Vancouver, who had plenty of opportunity to examine Sutil and Mexicana, wrote about them critically. He was "astonished" that such vessels "were employed to execute a service of such a nature". And that the vessels' "apartments just allowed room for sleeping places on each side, with a table in the intermediate place, at which four persons, with some difficulty, could sit, and were, in all other respects, the most ill calculated and unfit vessels which could possibly be imagined for such an expedition."

After the voyage of Galiano and Valdés, both Sutil and Mexicana continued to serve the San Blas Naval Department for some years. In 1793 Mexicana sailed north to explore the Columbia River and determine whether its mouth would be a good place for a new Spanish base. Under Juan Martínez y Zayas, Mexicana sailed first to Neah Bay on the south coast of the Strait of Juan de Fuca, where Activa was supposed to rendezvous but failed to arrive. So Mexicana went south to the mouth of the Columbia River and entered. Due to the dangerous bar it was decided an unsuitable place for a base.

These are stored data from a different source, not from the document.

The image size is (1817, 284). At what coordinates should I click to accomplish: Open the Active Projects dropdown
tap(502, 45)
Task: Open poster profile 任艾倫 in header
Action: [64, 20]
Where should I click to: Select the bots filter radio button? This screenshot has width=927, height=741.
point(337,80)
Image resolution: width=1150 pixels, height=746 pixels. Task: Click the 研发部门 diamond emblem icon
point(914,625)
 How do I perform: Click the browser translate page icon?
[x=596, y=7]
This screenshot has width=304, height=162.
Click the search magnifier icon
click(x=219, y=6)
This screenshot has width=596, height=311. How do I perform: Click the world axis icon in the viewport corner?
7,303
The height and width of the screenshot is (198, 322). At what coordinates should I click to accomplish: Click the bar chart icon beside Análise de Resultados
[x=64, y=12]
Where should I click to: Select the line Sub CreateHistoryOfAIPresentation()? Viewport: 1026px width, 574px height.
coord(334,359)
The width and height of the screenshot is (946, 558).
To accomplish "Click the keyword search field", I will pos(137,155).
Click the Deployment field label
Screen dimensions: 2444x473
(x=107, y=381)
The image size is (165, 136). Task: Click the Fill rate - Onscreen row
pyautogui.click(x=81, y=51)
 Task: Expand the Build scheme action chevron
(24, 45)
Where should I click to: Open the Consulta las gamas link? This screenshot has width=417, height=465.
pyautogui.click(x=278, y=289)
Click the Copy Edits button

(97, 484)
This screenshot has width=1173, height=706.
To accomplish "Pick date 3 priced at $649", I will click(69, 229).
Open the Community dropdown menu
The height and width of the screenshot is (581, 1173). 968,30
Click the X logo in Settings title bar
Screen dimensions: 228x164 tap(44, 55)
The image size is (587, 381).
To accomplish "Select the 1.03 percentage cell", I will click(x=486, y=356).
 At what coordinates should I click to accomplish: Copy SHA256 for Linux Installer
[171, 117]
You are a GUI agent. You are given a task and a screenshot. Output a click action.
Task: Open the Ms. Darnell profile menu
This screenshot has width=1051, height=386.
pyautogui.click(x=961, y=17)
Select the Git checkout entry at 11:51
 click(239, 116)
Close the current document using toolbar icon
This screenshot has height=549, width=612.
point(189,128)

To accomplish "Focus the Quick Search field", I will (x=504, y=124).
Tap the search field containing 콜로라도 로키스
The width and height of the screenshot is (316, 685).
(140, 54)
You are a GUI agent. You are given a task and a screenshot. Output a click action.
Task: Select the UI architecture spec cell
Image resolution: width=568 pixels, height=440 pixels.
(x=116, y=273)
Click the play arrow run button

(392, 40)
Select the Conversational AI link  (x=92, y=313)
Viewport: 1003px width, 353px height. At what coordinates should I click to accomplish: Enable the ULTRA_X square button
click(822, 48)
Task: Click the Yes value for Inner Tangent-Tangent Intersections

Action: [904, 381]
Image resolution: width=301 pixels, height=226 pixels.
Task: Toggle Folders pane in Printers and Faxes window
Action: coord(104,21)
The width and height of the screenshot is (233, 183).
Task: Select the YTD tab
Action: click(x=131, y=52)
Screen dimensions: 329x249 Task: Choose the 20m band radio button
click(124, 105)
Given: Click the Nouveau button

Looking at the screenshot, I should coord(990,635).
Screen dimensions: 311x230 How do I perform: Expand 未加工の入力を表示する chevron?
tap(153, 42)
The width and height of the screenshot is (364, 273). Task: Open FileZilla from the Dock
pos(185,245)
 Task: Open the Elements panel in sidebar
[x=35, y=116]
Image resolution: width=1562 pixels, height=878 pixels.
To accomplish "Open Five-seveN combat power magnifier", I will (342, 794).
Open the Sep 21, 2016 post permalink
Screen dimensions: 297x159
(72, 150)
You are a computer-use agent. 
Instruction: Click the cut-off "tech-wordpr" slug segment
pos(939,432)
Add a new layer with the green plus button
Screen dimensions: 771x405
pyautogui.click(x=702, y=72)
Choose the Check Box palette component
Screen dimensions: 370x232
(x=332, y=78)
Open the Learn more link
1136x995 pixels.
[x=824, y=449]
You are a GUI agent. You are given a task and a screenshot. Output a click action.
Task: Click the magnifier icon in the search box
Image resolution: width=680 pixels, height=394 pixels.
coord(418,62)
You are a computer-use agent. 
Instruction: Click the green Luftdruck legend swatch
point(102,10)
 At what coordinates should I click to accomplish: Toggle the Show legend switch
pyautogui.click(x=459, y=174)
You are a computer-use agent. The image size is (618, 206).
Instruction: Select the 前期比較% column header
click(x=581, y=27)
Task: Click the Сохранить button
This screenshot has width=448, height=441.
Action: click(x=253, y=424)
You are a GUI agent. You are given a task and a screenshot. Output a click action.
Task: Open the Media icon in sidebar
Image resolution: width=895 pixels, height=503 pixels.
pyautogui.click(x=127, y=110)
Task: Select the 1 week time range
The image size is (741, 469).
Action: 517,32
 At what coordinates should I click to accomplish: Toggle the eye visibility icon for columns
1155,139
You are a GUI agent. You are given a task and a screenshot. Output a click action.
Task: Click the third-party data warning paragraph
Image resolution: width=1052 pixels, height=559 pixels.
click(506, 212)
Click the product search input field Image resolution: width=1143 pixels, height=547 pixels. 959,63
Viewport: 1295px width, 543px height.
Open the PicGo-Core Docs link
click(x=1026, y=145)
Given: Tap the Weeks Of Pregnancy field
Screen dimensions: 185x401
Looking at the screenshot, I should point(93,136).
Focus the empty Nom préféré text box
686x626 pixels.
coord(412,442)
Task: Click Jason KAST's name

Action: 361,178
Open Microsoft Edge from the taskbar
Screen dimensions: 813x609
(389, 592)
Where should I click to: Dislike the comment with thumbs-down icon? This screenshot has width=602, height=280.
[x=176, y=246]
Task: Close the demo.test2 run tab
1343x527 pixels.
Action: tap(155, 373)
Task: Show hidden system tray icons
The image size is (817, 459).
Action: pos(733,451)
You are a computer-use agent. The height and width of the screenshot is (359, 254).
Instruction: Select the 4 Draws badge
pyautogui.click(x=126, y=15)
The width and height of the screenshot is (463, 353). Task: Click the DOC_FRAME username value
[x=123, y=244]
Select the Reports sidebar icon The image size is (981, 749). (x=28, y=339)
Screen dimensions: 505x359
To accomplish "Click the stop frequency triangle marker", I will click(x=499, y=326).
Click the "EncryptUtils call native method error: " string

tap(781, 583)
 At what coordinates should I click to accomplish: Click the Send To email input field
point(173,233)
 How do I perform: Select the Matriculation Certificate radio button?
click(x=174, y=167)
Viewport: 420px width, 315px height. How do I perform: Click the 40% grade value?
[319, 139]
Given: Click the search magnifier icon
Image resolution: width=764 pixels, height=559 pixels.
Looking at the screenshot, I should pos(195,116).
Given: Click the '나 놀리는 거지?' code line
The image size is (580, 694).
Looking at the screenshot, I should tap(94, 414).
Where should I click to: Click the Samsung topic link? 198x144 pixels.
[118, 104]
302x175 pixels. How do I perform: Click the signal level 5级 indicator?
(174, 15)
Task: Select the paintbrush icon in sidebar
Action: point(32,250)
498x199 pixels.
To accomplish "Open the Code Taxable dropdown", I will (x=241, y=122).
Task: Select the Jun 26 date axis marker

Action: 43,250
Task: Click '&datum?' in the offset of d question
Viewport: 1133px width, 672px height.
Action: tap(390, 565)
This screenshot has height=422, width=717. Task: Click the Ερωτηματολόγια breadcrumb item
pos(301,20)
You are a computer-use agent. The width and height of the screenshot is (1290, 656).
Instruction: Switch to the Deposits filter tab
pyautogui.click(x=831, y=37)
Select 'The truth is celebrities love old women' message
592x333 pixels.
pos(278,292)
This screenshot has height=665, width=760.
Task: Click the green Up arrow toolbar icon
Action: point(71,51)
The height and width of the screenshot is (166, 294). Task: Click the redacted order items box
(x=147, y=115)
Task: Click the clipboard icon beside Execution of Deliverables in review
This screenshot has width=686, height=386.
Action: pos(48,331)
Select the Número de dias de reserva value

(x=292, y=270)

In 1793 Sutil, Aránzazu, and Activa were sent to establish a post north of San Francisco Bay, at Tomales Bay or nearby Bodega Bay, or farther north at Trinidad Bay or Grays Harbor. Bodega y Quadra gave Juan Bautista Matute command of Sutil and the task of occupying Bodega Bay or Tomales Bay. Matute sailed from San Blas and arrived at Bodega Bay 64 days later, on 26 May 1793. He found the bay unoccupied but lacking wood near the shore for building a post. He also thought the bay too small for vessels larger than Sutil. He therefore rejected Bodega Bay as a good site for a settlement. Matute then explored Tomales Bay and found it too shallow to be a decent harbor. By the end of 1793 the project of establishing a settlement north of California was abandoned.

Sutil was at Nootka Sound again in 1796. Mexicana might have been at Nootka in 1797.